- Defense stock trades down as much as 42 percent in London
- Company in talks with creditors over amending covenants
Chemring Group Plc fell the most in 24 years after saying a delay in winning approval to export ammunition to the Middle East will hurt earnings and could leave it struggling to meet debt obligations.
Shares of Chemring tumbled 42 percent, the biggest drop since March 1991 at least, after it said Tuesday that operating profit for the year ending Oct. 31 could be 33 million pounds ($51 million) lower than forecast. The company will enter talks with creditors on securing a waiver in the event of a default.
Chemring said last month that an agreement to supply 40 millimeter grenade cartridges to an unidentified Mideast country would offset the loss of a separate ammunition deal. The plan requires export approval from the U.S., which is acting as intermediary, the Fareham, England-based company said.

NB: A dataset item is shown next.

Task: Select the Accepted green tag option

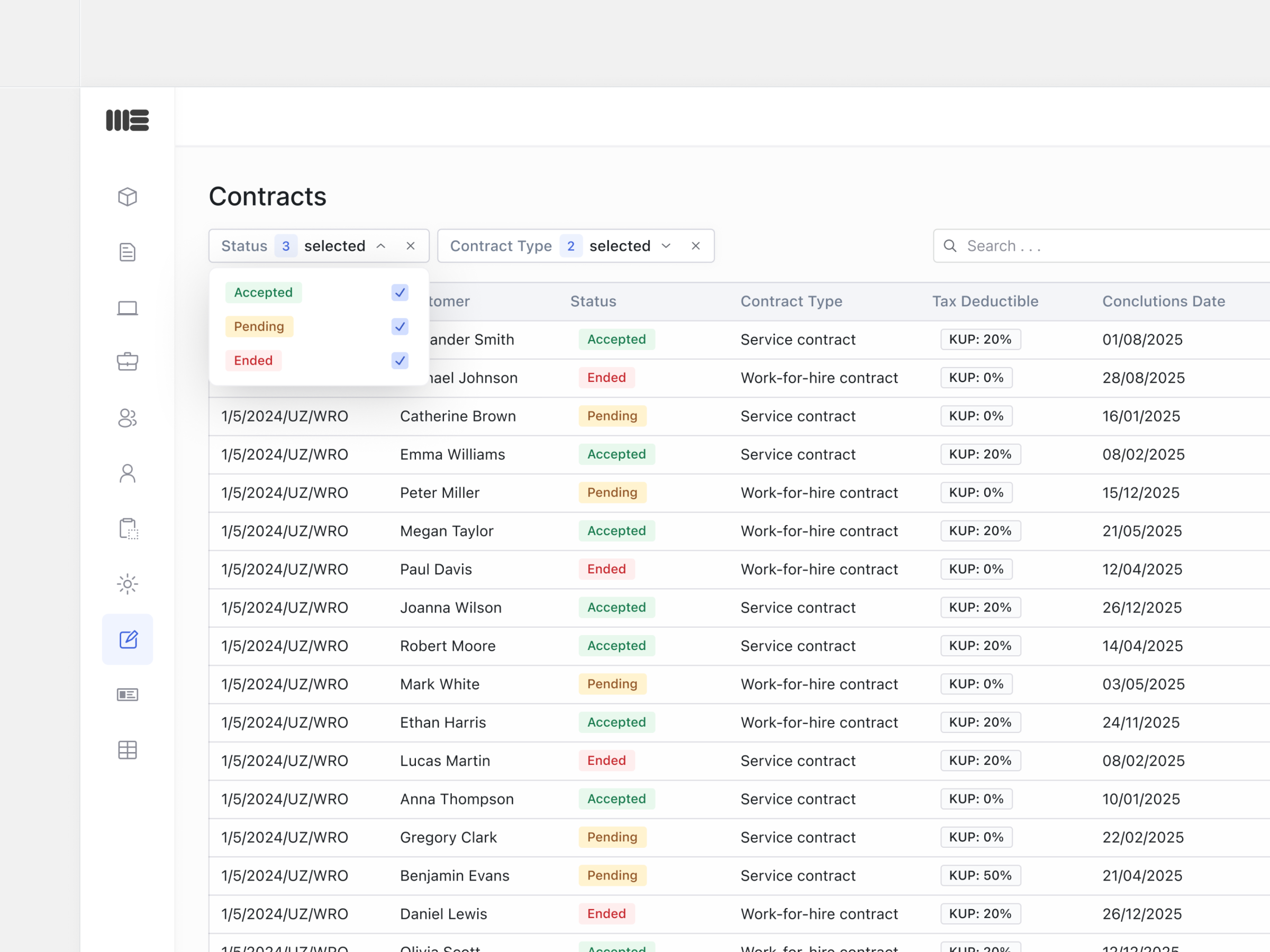Action: (264, 292)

Chief Executive Officer Michael Flowers said in a statement that Chemring aims to raise 90 million pounds via a rights offering next quarter to “fundamentally address the high levels of debt,” adding that managing the problem had come “at the expense of further operational improvement.”
Chemring shares traded 33 percent lower at 151.25 pence as of 9:44 a.m. in London. Net debt will be in the range of 155 million pounds to 165 million pounds on Oct. 31, assuming the export permit is not received, compared to the company’s market value of 292 million pounds following today’s decline.